Duval County Unified Courthouse

New construction; Duval County Unified Courthouse; TLC Engineering for Architecture Inc.

By TLC Engineering for Architecture Inc August 15, 2013

Engineering firm: TLC Engineering for Architecture Inc.
2013 MEP Giants rank:
32
Project:
Duval County Unified Courthouse
Address:
Jacksonville, Fla., United States
Building type:
Office
Project type:
New construction
Engineering services:
Automation & Controls, Code Compliance, Electrical/Power, Fire & Life Safety, HVAC, Lighting
Project timeline:
February 2008 to May 2012
Engineering services budget:
$31.35 million
MEP budget:
$38.47 million

Challenges

The project is located in Jacksonville, Fla., a hot and humid climate. Providing humidity control for a public building of this size is a challenge. This was a LEED certified project, requiring the most energy-efficient building systems possible.
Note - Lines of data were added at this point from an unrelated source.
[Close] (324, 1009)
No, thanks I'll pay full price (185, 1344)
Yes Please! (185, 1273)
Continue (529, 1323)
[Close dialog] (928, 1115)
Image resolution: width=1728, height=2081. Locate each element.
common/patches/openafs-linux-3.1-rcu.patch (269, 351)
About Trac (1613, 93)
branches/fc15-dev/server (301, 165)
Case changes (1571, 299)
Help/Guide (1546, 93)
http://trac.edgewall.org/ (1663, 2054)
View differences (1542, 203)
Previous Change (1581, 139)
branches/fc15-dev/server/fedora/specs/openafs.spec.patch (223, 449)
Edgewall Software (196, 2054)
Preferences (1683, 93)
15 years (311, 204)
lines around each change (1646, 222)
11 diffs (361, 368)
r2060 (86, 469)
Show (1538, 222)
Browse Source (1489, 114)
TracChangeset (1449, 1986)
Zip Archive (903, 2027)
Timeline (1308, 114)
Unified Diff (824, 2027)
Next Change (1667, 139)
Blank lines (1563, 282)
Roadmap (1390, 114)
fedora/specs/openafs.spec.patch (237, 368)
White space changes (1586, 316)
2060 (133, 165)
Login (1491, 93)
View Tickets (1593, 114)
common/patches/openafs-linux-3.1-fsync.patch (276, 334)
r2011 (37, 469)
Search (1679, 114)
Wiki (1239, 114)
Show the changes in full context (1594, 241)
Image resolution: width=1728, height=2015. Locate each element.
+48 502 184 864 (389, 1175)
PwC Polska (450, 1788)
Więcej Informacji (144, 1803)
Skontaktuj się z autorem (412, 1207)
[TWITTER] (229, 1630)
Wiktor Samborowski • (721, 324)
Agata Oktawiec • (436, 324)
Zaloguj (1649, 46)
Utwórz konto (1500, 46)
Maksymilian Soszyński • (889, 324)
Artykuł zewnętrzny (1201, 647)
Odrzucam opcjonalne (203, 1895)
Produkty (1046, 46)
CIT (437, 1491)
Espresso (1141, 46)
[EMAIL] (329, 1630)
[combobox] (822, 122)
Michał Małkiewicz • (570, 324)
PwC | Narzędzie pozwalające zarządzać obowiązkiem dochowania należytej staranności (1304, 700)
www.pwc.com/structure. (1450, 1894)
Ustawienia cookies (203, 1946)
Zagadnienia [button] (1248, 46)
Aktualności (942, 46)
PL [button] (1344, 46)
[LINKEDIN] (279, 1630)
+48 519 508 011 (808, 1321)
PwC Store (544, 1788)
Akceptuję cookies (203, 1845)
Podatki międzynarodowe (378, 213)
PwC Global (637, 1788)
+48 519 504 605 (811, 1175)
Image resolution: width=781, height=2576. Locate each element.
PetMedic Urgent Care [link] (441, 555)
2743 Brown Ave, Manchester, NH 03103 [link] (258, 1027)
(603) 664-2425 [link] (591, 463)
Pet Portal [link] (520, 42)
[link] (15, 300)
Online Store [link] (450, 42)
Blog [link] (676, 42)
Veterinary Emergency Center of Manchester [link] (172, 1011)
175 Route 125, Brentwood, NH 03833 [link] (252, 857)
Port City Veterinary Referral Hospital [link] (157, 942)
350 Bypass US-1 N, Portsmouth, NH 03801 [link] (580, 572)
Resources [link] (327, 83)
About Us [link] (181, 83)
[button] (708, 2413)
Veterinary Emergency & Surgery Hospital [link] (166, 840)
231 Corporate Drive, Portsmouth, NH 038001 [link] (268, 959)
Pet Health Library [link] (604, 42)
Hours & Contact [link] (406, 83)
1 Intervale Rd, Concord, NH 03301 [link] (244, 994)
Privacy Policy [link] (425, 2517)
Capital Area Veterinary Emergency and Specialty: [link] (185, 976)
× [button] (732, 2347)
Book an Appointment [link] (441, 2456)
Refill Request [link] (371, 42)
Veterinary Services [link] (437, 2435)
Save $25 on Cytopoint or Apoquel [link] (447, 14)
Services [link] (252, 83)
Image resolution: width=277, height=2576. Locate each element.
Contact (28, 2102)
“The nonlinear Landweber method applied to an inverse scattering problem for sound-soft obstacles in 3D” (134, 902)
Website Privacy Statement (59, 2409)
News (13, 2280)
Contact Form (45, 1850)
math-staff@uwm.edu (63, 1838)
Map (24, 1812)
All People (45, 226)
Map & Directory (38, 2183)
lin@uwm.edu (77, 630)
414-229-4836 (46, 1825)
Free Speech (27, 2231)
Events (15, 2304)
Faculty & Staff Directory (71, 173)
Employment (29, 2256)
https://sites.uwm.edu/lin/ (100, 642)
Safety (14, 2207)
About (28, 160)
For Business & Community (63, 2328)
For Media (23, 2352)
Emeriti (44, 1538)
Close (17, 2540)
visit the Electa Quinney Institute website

One challenge the design team faced was all the holding cells had to be maintained at negative pressure individually, both occupied and unoccupied. That required a significant amount of make-up air in order to maintain the building at neutral or positive.

Solutions

A stacked coil approach was used for humidity control, which reduced the amount of reheat, allowing the passive reheat of the return air to be utilized. Heat recovery was used on two of the three 40,000 cfm make-up air units. A run-around passive reheat loop was used on the make-up air units, utilizing the required heating and pre-heating coils, which enhanced the dehumidification capacity of the make-up air unit chilled water coil by nearly 30%. Raw, by-the-space numbers, to comply with ASHRAE 62.1, required 200,000 cfm of make-up air and integrating the above components into a make-up air strategy reduced that by 80,000 cfm, still complying with ASHRAE 62.1 (saving approximately 530 tons of peak cooling capacity).

Everywhere possible, high-efficiency lighting, demand control ventilation using CO2 sensors, premium efficiency motors, variable-speed pumping, variable-speed air handlers, and variable-speed make-up air units were used. In high-density occupancy spaces, TLC provided preconditioned outside air directly controlled by the CO2 via dual-duct terminal control boxes. Leaving air temperature (LAT) temperature reset and static pressure reset algorithms on each air handler were used for optimization of air handler fan energy. To maintain holding cells at negative pressure individually—both occupied and unoccupied—the solution was to use the exhaust to regulate how much make-up air comes to the cell, and therefore how much temperature controlling air is introduced into the cell. This was integrated into the building ventilation relief system.